Goto prompt_III.ipynb for complete Jupyter Notebook.
The objective of this practical exercise is to evaluate and compare the effectiveness of several classifiers, including K Nearest Neighbor, Logistic Regression, Decision Trees, and Support Vector Machines, using a dataset that pertains to the marketing of banking products through telephone calls.
The origin of the dataset is from the UCI Machine Learning repository link, which contains information collected from various marketing campaigns conducted by a Portuguese banking institution.
- previous, emp.var.rate, euribor3m, pdays, nr.employed are the columns having more than 0.23 imapct on the target column.
- higher the duration and previous, higher the chances of subscribing to the term deposit and higher the emp.var.rate, euribor3m, pdays, nr.employed, lower the chances of subscribing to the term deposit.
- admin is the most common job, followed by blue-collar and technician.
- married people are more than single and divorced people.
- most of the people have university degree.

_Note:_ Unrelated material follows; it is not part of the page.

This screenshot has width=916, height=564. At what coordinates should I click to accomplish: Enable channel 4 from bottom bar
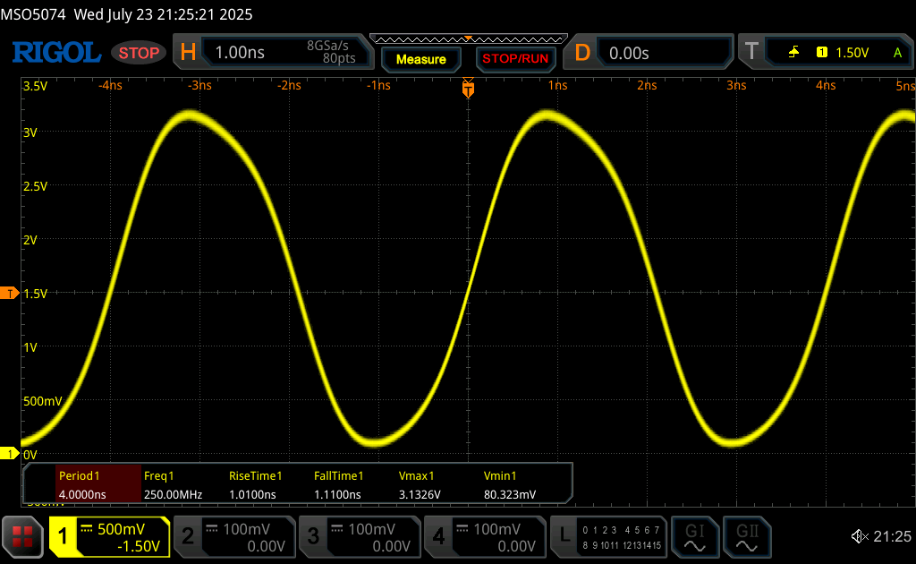pos(484,536)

- most of the people have no credit in default.
- most of the people have no housing loan.
- most of the people have no personal loan.
- most of the people are contacted through cellular.
- most of the people are contacted in the month of may.
- most of the people are contacted on the last day of the week.
- most of the people are contacted for the first time.
- there are more clinets who were not subscribed to the term deposit in the previous campaign.
- The data is imbalanced, which means the target column has more no values (only 11%) than yes values.
- The data is not normalized, which means the data is not in the same scale.
- First data was verified and cleaned.
- few insights were drawn from the data.
- Baseline model was built using LogisticRegression.
- Comparision of DecisionTreeClassifier, KNeighborsClassifier, SVC, LogisticRegression was done.
- GridSearchCV was used to improve the model for all the classifiers.
- All 4 classifiers were evaluated using accuracy score. Score was almost same for all the classifiers.
- LogisticRegression took the least time to train the model compared to other classifiers. It gave best scores even with GridSearchCV.
- SVC took the most time to train the model compared to other classifiers.
- For gridsearchcv, KNeighborsClassifier took the most time to train the model compared to other classifiers.
- precision, recall, f1-score, KNN gave the best results compared to other classifiers. with gridsearchcv, SVC was better.